We’re so grateful to have you reach out to our community this morning and are so sorry to hear everything you have going on at the moment. Times like this can definitely get overwhelming . We hope that you find our forums to be a safe and supportive space to talk through your thoughts and feelings. Our community is here for you. 

We hope you know that there is always help available to you, whether it's from our professional mental health counsellors Beyond Blue (available 24/7/365 on 1300 22 4636) or our friends at Lifeline (13 11 14) or the Suicide Call Back Service (1300 659 467).
Keep checking back in with us whenever you feel up to it. 
 

Helarctus
Community Member

Hello Brett4991,

It sounds like you have had more than a few difficult choices to make and then live with. It may be difficult to arrange at the moment, depending on where you live, but you may benefit from having a conversation with your partner in a neutral space or through relationship counselling where you can talk about how you feel, what you want and need and they can do the same and be assured you are both listening.

You don't have to have answers for questions raised or issues brought up, but knowing that you have been heard and that your partner is aware of the issue(s) can go a long way towards helping each of you work out what comes next.

therising
Valued Contributor
Valued Contributor

Hi Brett

I truly feel so very much for you as you face the challenges of 'remembering' yourself.

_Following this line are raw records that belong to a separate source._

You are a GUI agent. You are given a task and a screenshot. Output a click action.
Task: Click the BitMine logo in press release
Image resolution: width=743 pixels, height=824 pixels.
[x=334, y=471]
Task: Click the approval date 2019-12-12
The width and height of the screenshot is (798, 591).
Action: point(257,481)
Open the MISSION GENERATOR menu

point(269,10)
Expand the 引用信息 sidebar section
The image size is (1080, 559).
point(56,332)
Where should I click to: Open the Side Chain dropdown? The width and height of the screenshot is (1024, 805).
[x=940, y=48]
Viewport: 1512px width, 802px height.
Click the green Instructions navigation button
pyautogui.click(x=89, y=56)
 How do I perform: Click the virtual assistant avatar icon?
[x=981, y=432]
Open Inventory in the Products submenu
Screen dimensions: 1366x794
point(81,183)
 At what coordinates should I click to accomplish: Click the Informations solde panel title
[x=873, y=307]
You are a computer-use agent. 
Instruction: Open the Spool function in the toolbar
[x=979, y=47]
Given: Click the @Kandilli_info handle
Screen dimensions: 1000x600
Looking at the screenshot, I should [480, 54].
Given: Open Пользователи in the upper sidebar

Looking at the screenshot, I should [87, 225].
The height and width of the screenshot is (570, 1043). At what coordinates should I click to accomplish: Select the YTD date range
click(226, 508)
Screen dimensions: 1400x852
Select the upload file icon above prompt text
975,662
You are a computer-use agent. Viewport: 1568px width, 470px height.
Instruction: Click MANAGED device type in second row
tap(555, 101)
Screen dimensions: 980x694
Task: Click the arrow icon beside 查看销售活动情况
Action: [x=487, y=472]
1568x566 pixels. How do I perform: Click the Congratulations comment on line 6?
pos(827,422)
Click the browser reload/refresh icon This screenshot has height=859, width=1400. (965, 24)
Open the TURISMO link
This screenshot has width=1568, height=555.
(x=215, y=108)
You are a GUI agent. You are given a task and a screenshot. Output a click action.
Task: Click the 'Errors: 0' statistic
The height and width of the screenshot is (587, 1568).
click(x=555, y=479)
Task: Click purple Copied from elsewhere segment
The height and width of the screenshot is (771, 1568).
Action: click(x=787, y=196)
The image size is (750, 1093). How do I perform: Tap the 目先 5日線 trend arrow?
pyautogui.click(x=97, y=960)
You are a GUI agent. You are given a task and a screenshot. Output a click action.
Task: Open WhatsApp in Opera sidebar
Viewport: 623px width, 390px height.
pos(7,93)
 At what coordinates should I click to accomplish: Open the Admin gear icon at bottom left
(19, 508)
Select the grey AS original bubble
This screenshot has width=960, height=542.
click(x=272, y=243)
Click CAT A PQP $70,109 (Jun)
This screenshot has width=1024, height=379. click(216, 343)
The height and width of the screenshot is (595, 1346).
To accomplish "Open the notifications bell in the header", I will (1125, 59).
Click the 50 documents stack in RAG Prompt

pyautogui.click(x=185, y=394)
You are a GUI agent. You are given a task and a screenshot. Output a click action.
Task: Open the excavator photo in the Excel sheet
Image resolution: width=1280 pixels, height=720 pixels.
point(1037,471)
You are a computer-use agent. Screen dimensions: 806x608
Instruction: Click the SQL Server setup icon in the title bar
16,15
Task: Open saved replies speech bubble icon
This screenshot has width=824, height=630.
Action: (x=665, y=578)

Speaking from the perspective of someone who's been with the same guy for over 20 years, there have been many highs and lows along the way throughout the relationship. There came a time not too long ago where I realised why a lot in the relationship had become so challenging. Basically, I'd sacrificed so much for so long to make my husband feel happy and content. There would be times when I felt a little guilty for pushing for us to live the life I wanted so I'd back down from wanting that so as not to cause conflict or upset. With my husband being more of a laid back home body, I came to realise I'd sacrificed the natural adventurer in me, the wonderer who wondered about all the plans we could make for the future and the excitable kid in me who was often looking to vibe high. Basically, I hadn't just sacrificed a bit, here and there, I'd actually sacrificed who I naturally am. I'd lost my natural self. For me, this was a major wake up call and significant turning point.

Brett, what would it feel like to become more challenging toward your partner? Don't be too surprised if you're suddenly labeled as 'difficult' or 'unreasonable'. This labeling comes with the territory of being positively challenging. Compromise can also enter into any challenge. For example, you may say 'Let's go out to eat at a place we've never gone before, trying food we've never tried before' and she says 'No, I like the place we always go to'. The compromise could be 'Okay, what about we'll try food we're familiar with but at a new place'. Sounds reasonable, don't you think? If she still says 'No', the question is 'Does she always say no to adventure (adding ventures to life)?' If so, what does life look and feel like when you're repeating the same ventures time and time again? This poses another question. Do you want to keep repeating the same ventures, going to the same places, seeing the same old friends of hers, having the same conversations and so on? If you're a natural born adventurer Brett (even if the ventures are little ones), sameness can get a bit soul destroying, speaking from personal experience.

May sound a bit simplistic perhaps but I've found that in dismembering my natural self through sacrifice, the only way to reform was to begin re-membering the best in my self. The folk in our life who inspire us to re-member are the ones to look to. They raise us.